Two more are stable at the tier level but noisy at the model level:

  • Tier 1 (cloud frontier) collectively takes 18-20 of every 28 wins. Which specific model wins which test shifts around. The tier as a group doesn't.
  • Tier 3 (hermes3 and opus-distilled) has never won a single test across three runs and 84 model-run-test combinations. That's a real signal: they don't belong on Blip's task mix.

And here's what didn't survive: the category-level claims I made in the previous two posts. "Safety is local's strongest category." "Qwen-coder dominates math." "DeepSeek-V3 is the new safety winner." All of those were single-run findings that looked stable when I wrote them up and turned out to be noise once I had three data points. Kind of embarrassing to admit, but that's what happened.

What this means for Blip's router

The hybrid router was sending safety, math, and voice_quality to qwen2.5-coder:32b based on Run 1's results. That's no longer defensible:

  • safety: Run 1 said qwen-coder won 2/3, Run 2 said deepseek-v3 won 2/3, Run 3 split the wins three ways. Different winner each time.
  • math: Run 1 had qwen-coder tying for 1/4, Run 2 had minimax-m2.5 winning 2/4, Run 3 had glm-5 winning 2/4. Three runs, three different answers.
  • voice_quality: 3-way ties in two of the three runs.

New routing: cloud as default, local as cost-and-privacy fallback.

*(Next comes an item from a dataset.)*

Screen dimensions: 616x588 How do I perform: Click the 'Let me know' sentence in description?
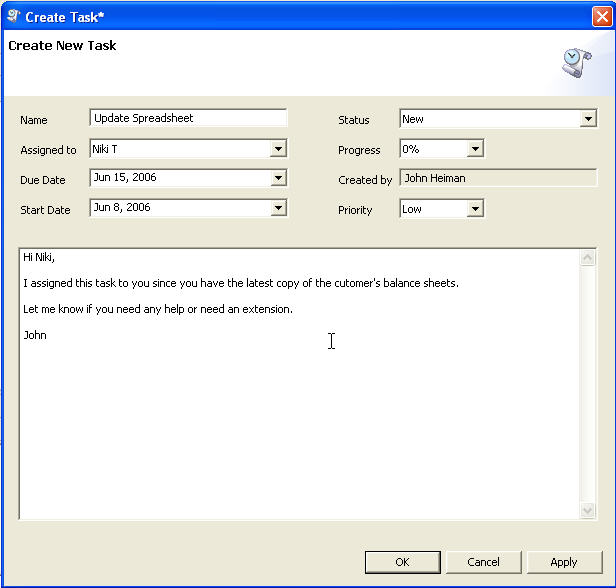tap(157, 309)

  • multi_turn → claude-opus (only category-level signal that survived all three runs)
  • creative → cloud (any Tier-1 model)
  • everything else → cloud by default; route to local qwen-coder-32b only when cost or privacy requires it

The local model still has a job. For math drill mode, where Blip might run dozens of practice problems in a single session, local saves real money even if it's a couple wins behind cloud. For safety, keeping a kid's distress utterance on-device matters more than a quality gap the benchmark can't even reliably measure. But the framing changes: local is a cost and privacy choice, not a quality choice.

What I'd do differently

Three changes for next time:

  1. Run it three times minimum. One run is meaningless at this sample size. Two runs let you see variance but not bound it. Three is the minimum for calling anything stable. Cost was about $3.50 per run, under $11 total — cheap for actual confidence.
  2. Report tiers, not points. "Model X got 5 wins" is less honest than "Model X sits in the 4-6 range (Tier 2)." The first implies precision I don't have.
  3. More tests if I can afford it. 28 tests gives a combinatoric noise floor of ±1.5 wins per model. 100 tests pushes that to ±0.9. 250 gets it to ±0.55. The inference cost is small (about $0.20 per run for cloud); the judge cost scales linearly, which is the real constraint.

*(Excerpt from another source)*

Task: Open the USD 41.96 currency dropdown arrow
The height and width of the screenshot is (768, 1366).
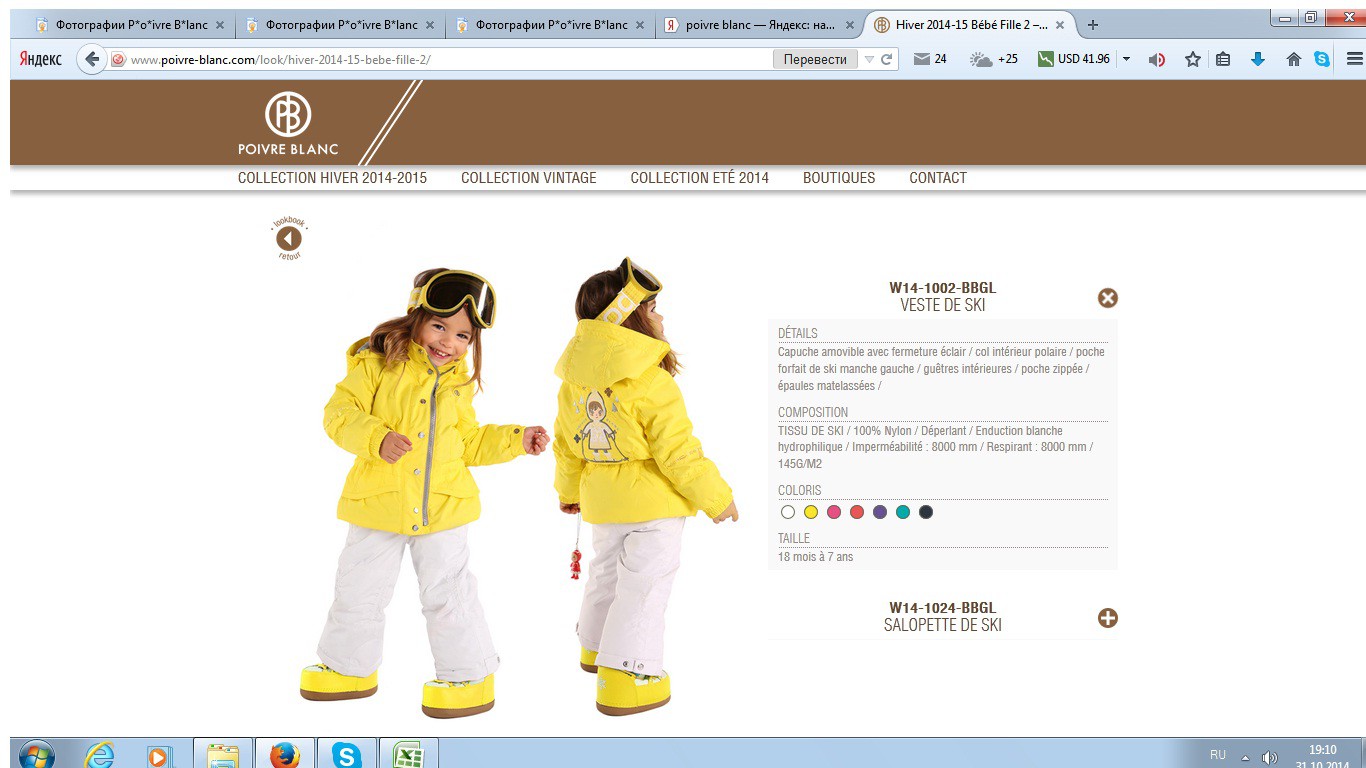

I started this benchmarking project to make routing decisions for Blip. Three runs later, I have one stable conclusion: route to cloud unless you have a reason that isn't about quality. The per-category findings I extracted from any single run were noise dressed up as signal.

That isn't the benchmark failing — it's the benchmark working. The methodology improvements that let me see the variance (the dual judge, the multi-run comparison) are what made the noise floor visible. Without them I'd have shipped Run 1 as gospel and built routing rules on top of measurements with 60% relative error.

The router is going to be simpler than I planned. Cloud by default, local for cost or privacy, and the only category rule that survived all three runs is "multi-turn goes to Claude Opus."

Total spend across three runs: $10.69. Cheapest lesson in measurement uncertainty I've ever gotten.